MATERIALS PROVIDED:
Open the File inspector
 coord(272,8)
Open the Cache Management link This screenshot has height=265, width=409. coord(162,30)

---

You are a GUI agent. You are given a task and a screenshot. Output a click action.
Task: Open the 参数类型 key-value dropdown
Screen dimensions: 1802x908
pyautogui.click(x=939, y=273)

PROBLEM DESCRIPTION:
In the entries above, identify every line with the string "screenshot".

TASK SOLUTION:
Open the Cache Management link This screenshot has height=265, width=409. coord(162,30)
You are a GUI agent. You are given a task and a screenshot. Output a click action.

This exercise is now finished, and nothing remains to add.